**Task objective:** Find all lines in the records that include the word "agent", and copy them out.
[[ Records provided, beginning ]]
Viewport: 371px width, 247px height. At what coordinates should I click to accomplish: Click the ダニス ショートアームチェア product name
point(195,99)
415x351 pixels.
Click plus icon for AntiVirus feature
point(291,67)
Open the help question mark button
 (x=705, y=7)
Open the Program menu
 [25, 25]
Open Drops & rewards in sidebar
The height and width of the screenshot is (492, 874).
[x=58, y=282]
[[ Records provided, end ]]
[[ Records provided, beginning ]]
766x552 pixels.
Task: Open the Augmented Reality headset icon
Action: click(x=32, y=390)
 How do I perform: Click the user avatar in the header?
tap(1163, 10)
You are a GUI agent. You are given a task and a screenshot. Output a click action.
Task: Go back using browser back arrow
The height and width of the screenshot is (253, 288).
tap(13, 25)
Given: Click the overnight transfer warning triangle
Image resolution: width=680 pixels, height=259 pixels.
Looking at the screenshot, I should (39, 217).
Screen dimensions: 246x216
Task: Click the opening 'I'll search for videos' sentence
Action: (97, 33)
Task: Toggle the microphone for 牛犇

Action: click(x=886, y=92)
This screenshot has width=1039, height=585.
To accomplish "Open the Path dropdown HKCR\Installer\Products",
[[ Records provided, end ]]
[[ Records provided, beginning ]]
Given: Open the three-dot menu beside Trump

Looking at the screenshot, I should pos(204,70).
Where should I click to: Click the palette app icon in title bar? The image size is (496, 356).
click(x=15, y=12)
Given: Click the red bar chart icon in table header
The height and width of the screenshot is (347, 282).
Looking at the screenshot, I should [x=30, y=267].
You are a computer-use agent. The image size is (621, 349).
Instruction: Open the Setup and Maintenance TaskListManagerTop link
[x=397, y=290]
[[ Records provided, end ]]
**Exercise result:**
You are a GUI agent. You are given a task and a screenshot. Output a click action.
You are a computer-use agent. The image size is (621, 349).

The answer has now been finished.